The only reason the CFPB precedent itself does not get three full-throated cheers is that the trigger the Senate used to begin debate on the CFPB resolution of disapproval was unusual. Sen. Pat Toomey (R-Pa.) deserves high praise for asking the Government Accountability Office (GAO) for an opinion whether the CFPB auto loan guidance was covered by the CRA and should have been sent to Congress. But by the time GAO issued its affirmative opinion, Mick Mulvaney was running the CFPB. Mulvaney should have complied with the law at that time and sent the CFPB rule to Congress. The Senate debate and vote didn't wait for that.
Regardless of this new trigger for debate, a final majority vote in both houses of Congress on a resolution that the president signs unquestionably creates a valid law. The Constitution's Rules Clause and the CRA both forbid judicial meddling in parliamentary procedures that precede a final vote in Congress. As long as the constitutional rules for lawmaking were followed - and they were - no court should hear a claim that the Senate procedures for debate preceding the final vote on a bill were misapplied.
And a final reason to cheer these developments is that Pacific Legal Foundation (PLF) recently filed two lawsuits to increase agency compliance with the CRA - to force them to submit old rules to Congress. The two lawsuits filed in Idaho and Kansas seek agency compliance with the CRA regarding different rules that were published in the Federal Register during the Obama administration but never sent to Congress:
- Tugaw Ranches v. Department of Interior (DOI) challenges the heavy-handed sage-grouse regulations, imposed in 2015, which impose severe restrictions on federal land use in the West. The rules undermine widely supported state-led conservation efforts at the expense of those who rely on federal lands for their livelihoods.
- Kansas Natural Resource Coalition v. DOI asks the U.S. Fish and Wildlife Service to lawfully submit the helpful Policy for Evaluation of Conservation Efforts (PECE) rule to Congress. This rule encourages states, local governments, property owners and environmentalists to collaborate on innovative conservation programs. The resulting management plans have helped people and species alike. Yet no one can lawfully rely on the PECE rule until it is sent to Congress.

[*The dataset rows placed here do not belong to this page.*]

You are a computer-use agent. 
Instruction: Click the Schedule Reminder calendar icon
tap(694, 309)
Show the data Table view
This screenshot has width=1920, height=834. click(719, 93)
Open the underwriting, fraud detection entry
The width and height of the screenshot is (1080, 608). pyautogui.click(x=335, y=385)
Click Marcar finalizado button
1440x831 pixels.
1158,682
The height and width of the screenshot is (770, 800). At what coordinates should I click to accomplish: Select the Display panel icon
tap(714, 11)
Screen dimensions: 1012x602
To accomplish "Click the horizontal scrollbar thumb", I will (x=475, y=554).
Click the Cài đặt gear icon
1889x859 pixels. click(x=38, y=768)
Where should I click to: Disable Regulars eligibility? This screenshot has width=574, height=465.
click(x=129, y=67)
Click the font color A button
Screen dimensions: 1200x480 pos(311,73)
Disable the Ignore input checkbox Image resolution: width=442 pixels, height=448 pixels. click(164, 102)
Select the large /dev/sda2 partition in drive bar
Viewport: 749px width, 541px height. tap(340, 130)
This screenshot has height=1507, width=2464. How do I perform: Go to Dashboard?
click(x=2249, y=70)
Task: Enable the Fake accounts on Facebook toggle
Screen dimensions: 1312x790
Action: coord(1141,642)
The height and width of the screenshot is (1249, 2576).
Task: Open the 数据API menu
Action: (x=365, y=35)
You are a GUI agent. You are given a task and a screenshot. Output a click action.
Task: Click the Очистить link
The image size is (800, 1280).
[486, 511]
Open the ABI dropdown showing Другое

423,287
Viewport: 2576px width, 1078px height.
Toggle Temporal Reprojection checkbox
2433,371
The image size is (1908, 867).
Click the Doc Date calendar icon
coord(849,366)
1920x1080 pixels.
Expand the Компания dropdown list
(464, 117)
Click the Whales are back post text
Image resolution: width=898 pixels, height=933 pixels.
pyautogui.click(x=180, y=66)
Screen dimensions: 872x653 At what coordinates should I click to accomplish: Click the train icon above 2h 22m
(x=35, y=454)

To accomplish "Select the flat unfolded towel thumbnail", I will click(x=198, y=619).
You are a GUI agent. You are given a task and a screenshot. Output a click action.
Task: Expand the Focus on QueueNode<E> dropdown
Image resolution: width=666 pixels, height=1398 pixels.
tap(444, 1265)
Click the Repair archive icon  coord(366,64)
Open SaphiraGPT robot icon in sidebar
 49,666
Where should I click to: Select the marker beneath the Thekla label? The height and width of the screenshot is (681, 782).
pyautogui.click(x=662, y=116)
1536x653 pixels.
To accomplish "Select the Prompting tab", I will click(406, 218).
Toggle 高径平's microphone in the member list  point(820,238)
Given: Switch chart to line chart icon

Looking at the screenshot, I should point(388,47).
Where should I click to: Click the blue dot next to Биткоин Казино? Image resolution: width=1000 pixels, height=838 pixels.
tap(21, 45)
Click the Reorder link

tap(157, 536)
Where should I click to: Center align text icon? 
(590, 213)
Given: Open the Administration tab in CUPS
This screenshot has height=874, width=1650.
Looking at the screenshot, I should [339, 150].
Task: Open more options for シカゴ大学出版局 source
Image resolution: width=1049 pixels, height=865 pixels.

As my colleague recently explained to The Hill readers: "Litigation over every rule illegally withheld from Congress easily could be avoided. President Trump needs only to direct agencies to review their compliance with the [CRA] and work with the White House and Congress to begin submitting those rules they have unlawfully withheld."
With such review, last week's historic precedents shows that the CRA can continue to generate desperately needed regulatory relief for many years.
Todd Gaziano, a leading authority on the Congressional Review Act, is the director of the Center for the Separation of Powers at Pacific Legal Foundation, which litigates nationwide to achieve court victories enforcing the Constitution's guarantee of individual liberty.